Bina semakin emosi saat mendegar kalimat yang keluar dari mulut Andira, ia semakin kuat menarik rambut Andira.
“Arghh lepas setan!” Andira memekik lebih keras.
Adya yang sedari tadi melihat pertengkaran itu, kini ia tak bisa menahan dirinya lagi, ia bangun dari duduknya dan melangkah menuju Andira.
“Woi, Dya, mau kemana?” tanya Hengkara seraya berteriak, namun diacuhkan oleh Adya.
Saat Bina hendak menarik lebih kuat, tangannya ditahan oleh tangan kekar Adya, dengan sekali hentakan tangan Bina terlepas dari rambut Andira.
“Sakit sialan,” umpat Bina.
“Lo kira gue gak sakit, hah!” Baru saja Andira hendak membalas perlakuan Bina, namun dirinya segera ditahan oleh Adya.
“Udah,” ucap Adya tenang.
“Lo siapa sih ikut campur?” tanya Bina penuh penekanan.

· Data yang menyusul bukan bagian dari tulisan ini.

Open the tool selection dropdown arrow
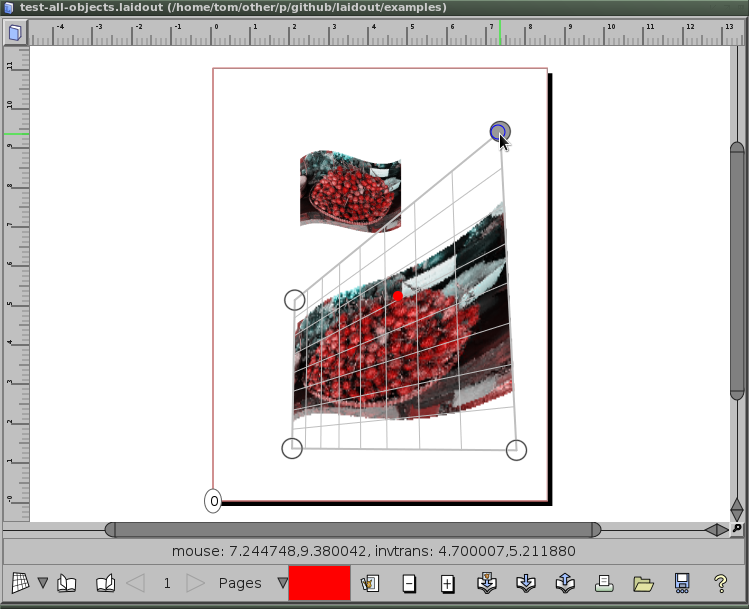This screenshot has width=749, height=609. click(x=43, y=583)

Tidak mau urusannya semakin panjang, Adya memilih untuk tidak menjawab dan fokus kepada Andira.
“Duduk sama gue sama yang lain aja, yuk?” ajaknya dengan lembut.
“Gak! Sakit kepala gue gara-gara dia,” tolak Andira masih emosi.
Tanpa aba-aba Adya meletakkan tangannya di kepala Andira, lalu mengusapnya perlahan.
Andira tertegun, tak hanya Andira, Adya juga tertegun tak percaya dengan apa yang ia lakukan sekarang.
“Udah gak sakit, kan? Yuk.” Adya membalikkan tubuh Andira. “Yuk, Sha,” lanjutnya mengajak Marsha juga.